So far our summer has been full with lots of pool parties, a fun visit with cousins from Edmonton and the Jonas Brothers concert. Although we will not be going anywhere far we have lots of fun plans this summer.
Thanks to all my friends and family for all the birthday well wishes. Todd and the girls brought in a birthday cake for me into work today, and I have received many wonderful cards and gifts . . . thank-you everyone. Tomorrow, Todd and I are taking off to Harrison for the night. Mona and Bev will be taking care of the 3 girls (Lexi included). We are now on day 4 with the puppy and it is going very well. She sleeps in her kennel at night and is very quiet. She loves playing with the girls and will take her rest time sitting with Kourtney. Very cute.
Tuesday, June 23, 2009
A Burnt Bag of Popcorn
Today we had the pleasure of hosting Shaelyn's grade 2 class at our house (just the girls). Hosting 12 eight year olds seemed like a daunting task so I called on the expertise of my mom in law to help with crowd control. The girls all walked with us from school to our house. Before we took off the pool cover I sat all the kids down and gave them the rules of the pool. The girls played for a long time in the pool but soon the hunger pangs began to settle in and it was time for an after school snack, or should I say an after school buffet feast.
All the children brought a treat to share. There was everything from donuts, fruit, chips, and one mom even bought all the girls Slurpees.The food was gobbled down surprisingly fast. Then they went swimming again. One little girl had lost her invitation and wanted to come but she didn't have her bathing suit, so she needed to go home to get it. She came about an hour late and brought with her a bag of half burnt, half popped microwave popcorn. She jumped in the water (and nearly drowned - Bev and I to the rescue. I jumped in with my clothes on), and was unaware of what a commotion her bag of popcorn caused. Despite the many leftovers from the buffet, this bag of popcorn became the most popular item on the table. Like bees to honey, and flies to sticky paper these girls inhaled pungent smelling popcorn like they hadn't eaten for a week. The odour still resides in my nasal cavity and I am bit sickened by the smell.
As odd as this sounds there is a sense of reality that hit home to me. I am not referring to the gluttony these kids displayed, although it was fascinating to see the consumption that occurred. (My own child would score high on this list). I thought about how in life we are attracted to the sweetness of what life offers. The more we stuff ourselves with material goods the more we think we will be happy, but what we don't realize is what sustains us is that half-popped, scorched bag of popcorn. To be able to find the sweetness of life through our struggles makes us genuine, credible and likable. I have learned this over the past year, especially through the vulnerability of this blog. I was afraid to show my true feelings but by doing so it has opened me up to many new relationships that I thought I would never have. As difficult as the struggle has been our lives, we have acquired a "new taste" that we would have never developed if we didn't have these struggles. I don't know where we would be but being scorched on life's journey has opened ourselves up to many new opportunities.
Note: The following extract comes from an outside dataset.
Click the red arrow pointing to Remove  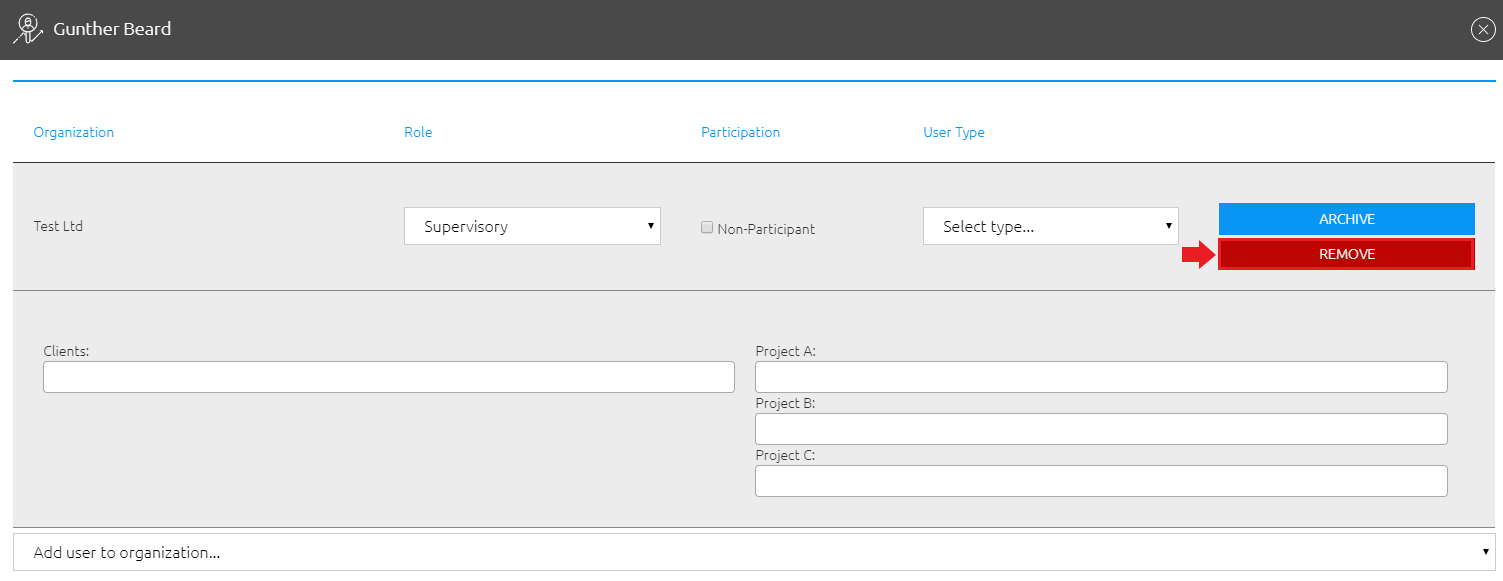click(1196, 255)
Yesterday I was thankful for that little girl's contribution to the party. She helped bring perspective to what people really crave in life, a simple gift from the heart.
Monday, June 15, 2009
How's Kourtney Doing???
I was talking with my friend Shirley today. Her son Mason has a severe seizure disorder. Her life is on a constant roundabout and recently has taken a huge U turn. Mason has just recently been diagnosed with autism, her husband is facing unemployment, selling/buying a house, and to add to this flurry, her step dad passed away suddenly. We talked for about an hour and then she asked me, "How's Kourtney doing?" My answer was a cautious, "good", knowing that in an hour Kourtney was going to be home and I would have to endure the complaint of the day. Shirley understood that the word "good" is relative and continued to ask me what makes her good. I attempted to answer her questions regarding Kourtney's emotional improvement, but still I did not feel I was really answering her question. What makes Kourtney good?
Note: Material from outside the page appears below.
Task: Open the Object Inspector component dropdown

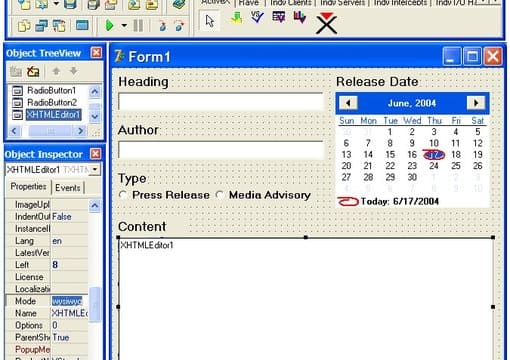Action: point(95,169)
I decided to google the words wellness and health according the World Health Organization.
Health is generally defined as being "a state of complete physical, mental, and social well-being and not merely the absence of disease or infirmity" according to the World Health Organization (WHO). [1][2].
I believe that I can say Kourtney is doing good because she has achieved a sense of "well being" despite her skin disorder. Although Kourtney's skin is not doing great, her pain is not as excruciating as it was. A decrease in pain factors into every aspect of her life. If I look at pictures of her from one year ago, it is very difficult for me to say she is doing well today. But everyday is an improvement and every dressing change gets easier and more tolerable for all of us. My perspective for Kourtney's " wellness" had to change, and that helps Kourtney face her days better.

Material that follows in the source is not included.